=== Texto para leer ===

-No puedo jugar con mis amiguitos porque el coronavirus nos tiene alejados, a mi cumpleaños solo vinieron los peluches, también cuando voy para donde está mami, me manda con papá, ¡no es fácil ser un niño!
Tal declaración pudiera servir de introducción para cualquier cuento infantil, sin embargo es la historia de un niño bayamés que, como otros, vive una etapa escolar difícil por la actual pandemia.
¿Protagonistas? La madre Lily, profesora de Cultura Física; Malcolm, el padre, ginecobstetra, y el pequeño Adolfo Gabriel Malcolm Lores, alumno del primero B, en el seminternado bayamés 4 de Abril.
La vida transcurría en la normalidad para la familia Malcolm Lores: los padres marchaban al trabajo y el niño para la escuela, apenas se veían durante el día, hasta que la rutina terminó y entraron en confinamiento por la Covid-19.
Al chico le es ajeno cualquier detalle sobre la pandemia, la corta edad no le permite centrar la atención en materiales televisivos relacionados con el tema, nada comprende de este fenómeno.
La casa le resulta un recinto de monotonía, aunque en los últimos meses comparte más tiempo con sus padres, devenidos ahora maestros y amigos de juegos.
“Inicialmente, lo instruía en cómo regar las plantas, a organizar juguetes… pero nos percatamos de que necesitaba otra ejercitación y le enseñamos a jugar dama, ajedrez, a medir objetos, confeccionar títeres… hasta que se le ocurrió al padre incursionar en la juguetería artesanal y artística”, argumenta la madre.
“Alguien nos regaló un poquito de pegamento y como teníamos cartón pensamos en manualidades interesantes para el pequeño -agregó el padre- lo primero fue hacer un carro grande, le pusimos un sistema de sonido por medio de mi celular y se pasaba largas horas manejando estacionariamente.
“Buscamos en internet tutoriales y utilizando placas desechables construimos una guagua, a partir de ahí fluyeron otros vehículos, hasta completar un parque con más de 15 y un helicóptero.
“La idea nace por el deseo retenido, de haber sido un niño humilde de Bartolomé Masó, hijo número ocho y último de la familia, quien, desde la infancia, quiso tener una rastra y una guagua que nunca pudieron comprarme.
“Para mi sorpresa, la pandemia deparó lo que de pequeño soñé y, además, despertó determinadas habilidades facilitadoras del crecimiento emocional y espiritual, no solo para el niño, sino para los tres.
“Él aprendió a expresar sus emociones y a mostrar el mundo tal como lo percibe, le ayudamos a desarrollar la destreza cognitiva, importante para su futuro.
“Vivimos una experiencia interesante: enriquecimos las relaciones, Adolfo Gabriel se muestra menos rebelde, a veces no lo sentimos y cuando lo buscamos está construyendo con sus bloques de juegos o plasmando ideas sobre el papel con crayolas”, reafirma sonriente la madre.
Este estilo de vida, generado por la pandemia, lejos de cualquier misticismo, alivió las tensiones de la familia, favoreció el tiempo libre, amplió la imaginación, la creatividad y el entusiasmo colectivo, en una especie de viaje al pasado, cuyas enseñanzas serán útiles para toda la vida.

=== Datos dados ===

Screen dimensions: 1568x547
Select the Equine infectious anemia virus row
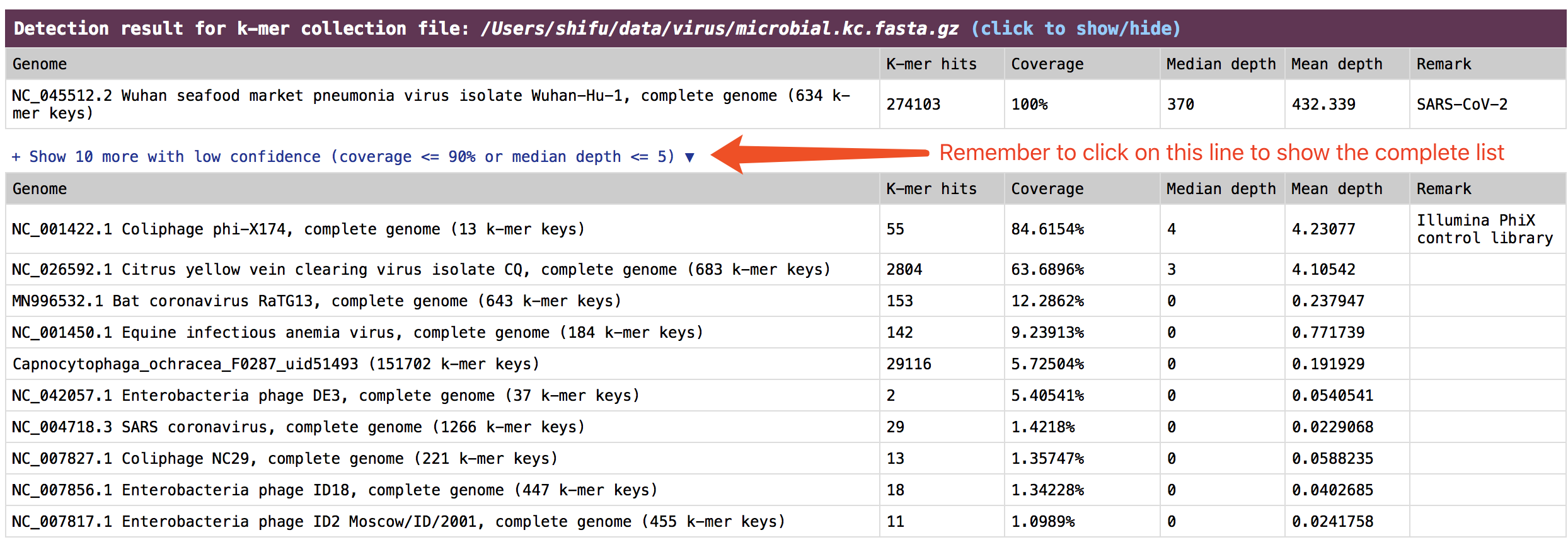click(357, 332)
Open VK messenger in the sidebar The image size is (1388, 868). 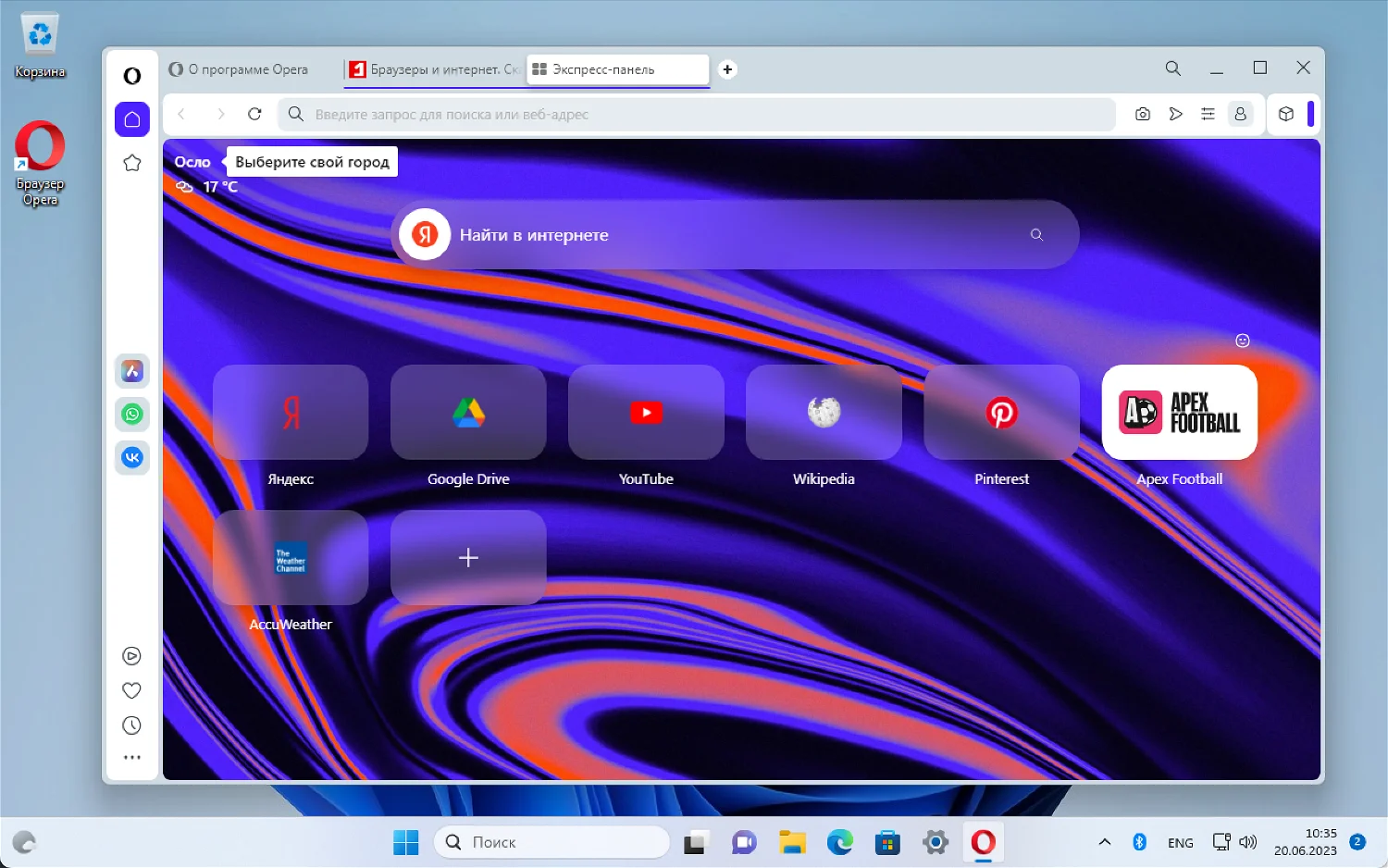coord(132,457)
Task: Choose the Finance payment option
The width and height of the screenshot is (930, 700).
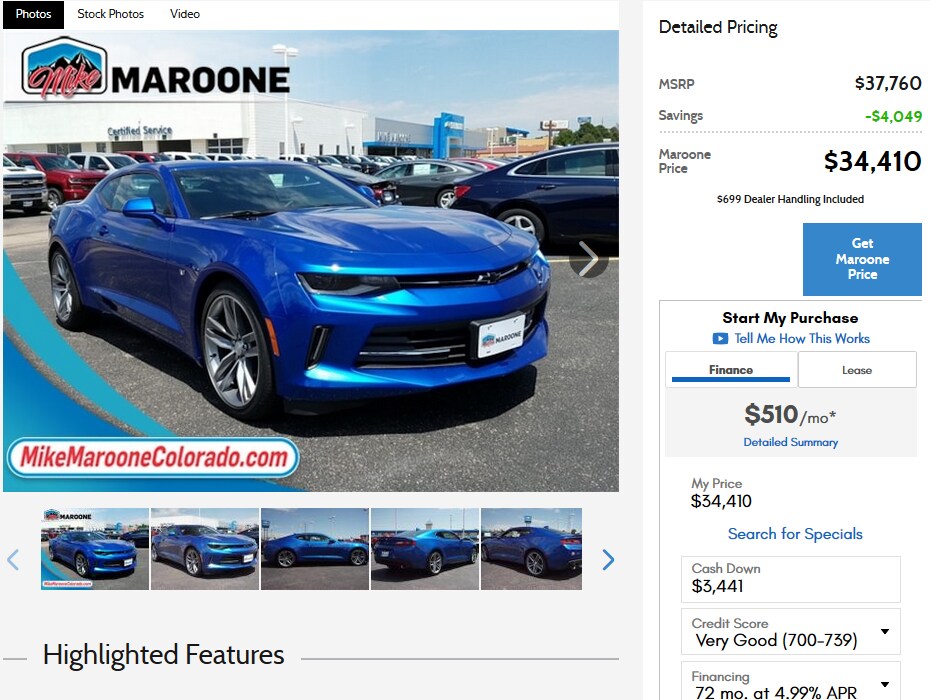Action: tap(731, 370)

===
=== Datos dados ===

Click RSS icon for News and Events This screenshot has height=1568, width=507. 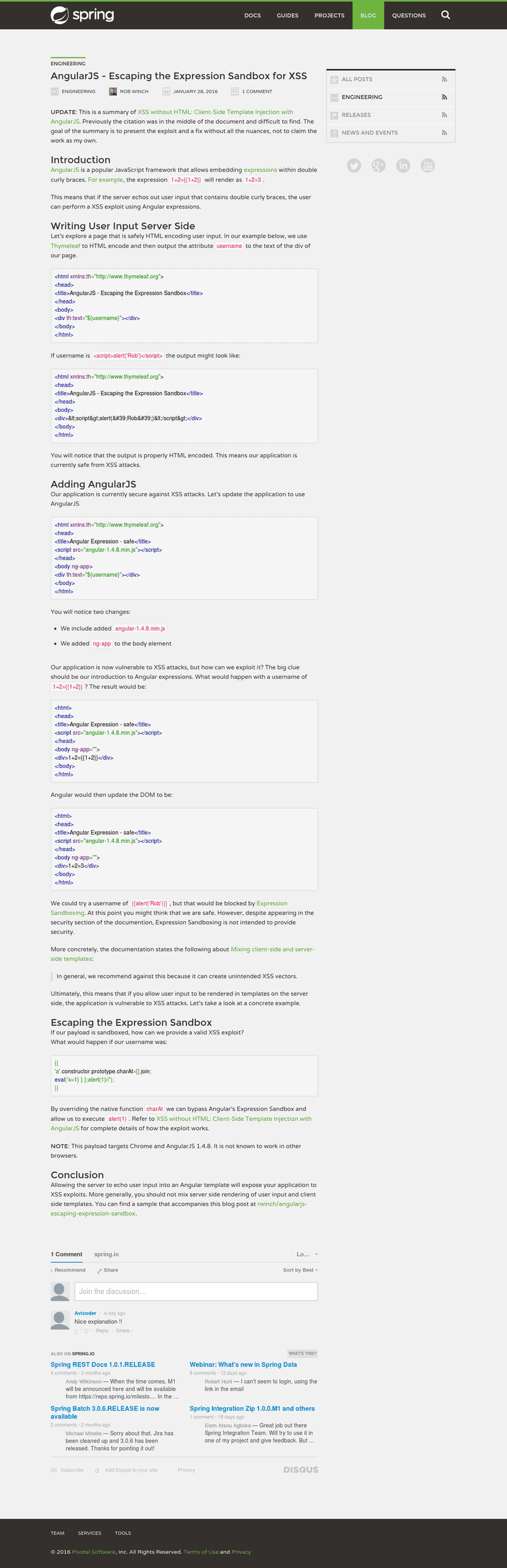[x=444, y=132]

===

## Objetivo del ejercicio
Vuelve a escribir, sin cambiar nada, la parte del texto sobre la familia Malcolm Lores que empieza con "Al chico le" y sigue hasta "argumenta la madre.". Las líneas de arriba no hacen falta para nada.

## Respuesta del ejercicio
Al chico le es ajeno cualquier detalle sobre la pandemia, la corta edad no le permite centrar la atención en materiales televisivos relacionados con el tema, nada comprende de este fenómeno.
La casa le resulta un recinto de monotonía, aunque en los últimos meses comparte más tiempo con sus padres, devenidos ahora maestros y amigos de juegos.
“Inicialmente, lo instruía en cómo regar las plantas, a organizar juguetes… pero nos percatamos de que necesitaba otra ejercitación y le enseñamos a jugar dama, ajedrez, a medir objetos, confeccionar títeres… hasta que se le ocurrió al padre incursionar en la juguetería artesanal y artística”, argumenta la madre.